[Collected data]
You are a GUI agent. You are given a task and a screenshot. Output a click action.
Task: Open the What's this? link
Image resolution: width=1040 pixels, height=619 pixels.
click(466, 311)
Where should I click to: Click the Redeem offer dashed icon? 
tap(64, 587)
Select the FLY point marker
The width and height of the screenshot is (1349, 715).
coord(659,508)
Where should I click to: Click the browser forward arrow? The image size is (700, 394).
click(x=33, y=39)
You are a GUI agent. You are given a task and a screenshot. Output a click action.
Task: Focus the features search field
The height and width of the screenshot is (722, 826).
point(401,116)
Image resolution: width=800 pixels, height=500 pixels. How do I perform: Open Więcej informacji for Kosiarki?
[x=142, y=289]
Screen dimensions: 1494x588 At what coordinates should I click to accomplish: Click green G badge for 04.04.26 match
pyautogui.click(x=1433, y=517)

What needs to be done – Faithfully reproduce all of the records, character for character.

Result of this exercise –
You are a GUI agent. You are given a task and a screenshot. Output a click action.
Task: Open the What's this? link
Image resolution: width=1040 pixels, height=619 pixels.
click(466, 311)
Where should I click to: Click the Redeem offer dashed icon? 
tap(64, 587)
Select the FLY point marker
The width and height of the screenshot is (1349, 715).
coord(659,508)
Where should I click to: Click the browser forward arrow? The image size is (700, 394).
click(x=33, y=39)
You are a GUI agent. You are given a task and a screenshot. Output a click action.
Task: Focus the features search field
The height and width of the screenshot is (722, 826).
point(401,116)
Image resolution: width=800 pixels, height=500 pixels. How do I perform: Open Więcej informacji for Kosiarki?
[x=142, y=289]
Screen dimensions: 1494x588 At what coordinates should I click to accomplish: Click green G badge for 04.04.26 match
pyautogui.click(x=1433, y=517)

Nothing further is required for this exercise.